I have taken many shots of the Lariat Motel, and I have more than a few stories of the times I stayed at this place – my favorite motel of all time. Sadly, the Lariat is gone, as is the old owner. It’s now a Maverik gas station. I am posting this photo here, though, because it’s the 25th Anniversary of the Zephyr and I wanted to revisit some of my best memories of the west from a slightly different angle. Normally, you see, the money shot of the Lariat sign – and I surely was not the only guy who was in love with that sign – was when it was lit up at night. Then, you would see the neon pull its timed magic and the cowboy’s lariat would move, the lights would blink, and the motel’s siren song would pull you in to the safest of safe havens. During the day, especially in the later years, you’d notice that the sign had started to fade and peel. The background scene became indistinguishable. The old man would tell me that he was going to have somebody repaint it, but he clearly got too old and it got too late. So, for me, it’s a bit more poignant to see the old sign during the day. At night, the decay was invisible. So many things look better at night. Here, you can see that he had stopped trimming the trees and bushes. The majority of the “God Bless America” sign is obscured. Either way, it lives on in my memory. Some woman in Fallon once told me that the sign is in the custody of the town now, but I don’t know that for sure. Perhaps I should make the inevitable sad and fruitless phone call. Do I sound like a pessimist? Sometimes, I think the most hopeless of romantics and idealists sound like pessimists.

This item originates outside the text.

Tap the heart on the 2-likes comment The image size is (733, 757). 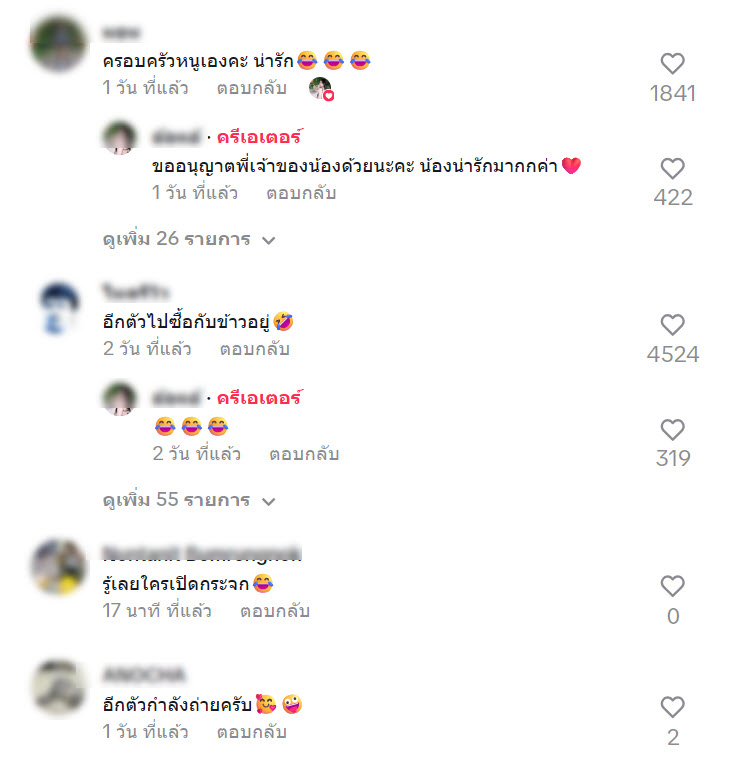tap(672, 707)
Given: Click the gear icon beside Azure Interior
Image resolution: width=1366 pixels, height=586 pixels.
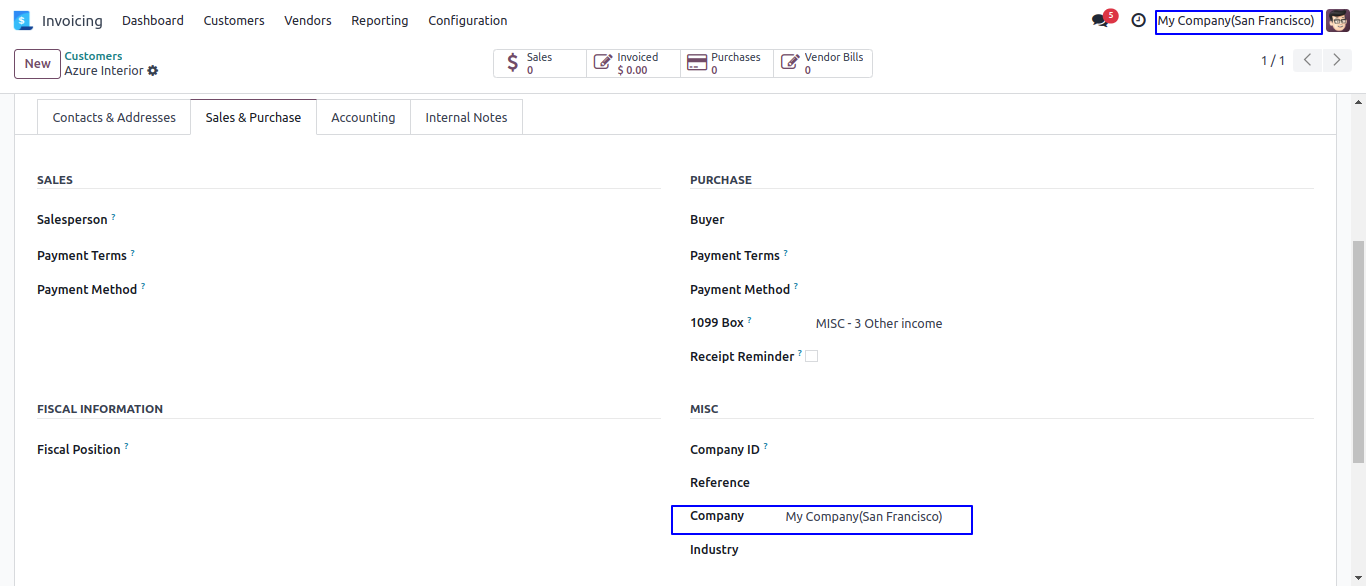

Up on Route 2, along the High Line, it’s stark. It’s probably no more stark than living in a place like Hanksville, UT, Mojave, CA or Lakeview, OR. It’s just a different flavor of stark. I don’t know if the Skylark is still there, which tells me that I need to saddle up and drive Route 2 again, maybe from Michigan straight to Seattle, Washington. That’s the only way to really know what’s going on out there, isn’t it? I mean, you can sit on the Internet all day, you can gobble up electrons, even particles of ink from the printed page as much as you want. You won’t really know what’s happening out there until you get out there on a bicycle, on foot, or in a car. You need to feel the dirt scratch under your shoes at the perimeter of a gas station, you need to walk into a local pie shop or, maybe, a second-hand clothing store. You need to roll down the window and take great, heaving breaths of that northern air. Maybe then you’ll know what’s going on – and what’s not going on – up on Route 2 in Montana.
This may not be such an impressive photograph, but I’m ending with this one to remind myself of how much Edward Abbey has changed my life. In honor of the mighty Canyon Country Zephyr, Mr Abbey, Jim and Tonya, and everybody I have spoken a few words with along the way on the Great American Road, I’d like to say “thank you.” I took this on my way to Tuweep, on the North Rim of the Grand Canyon.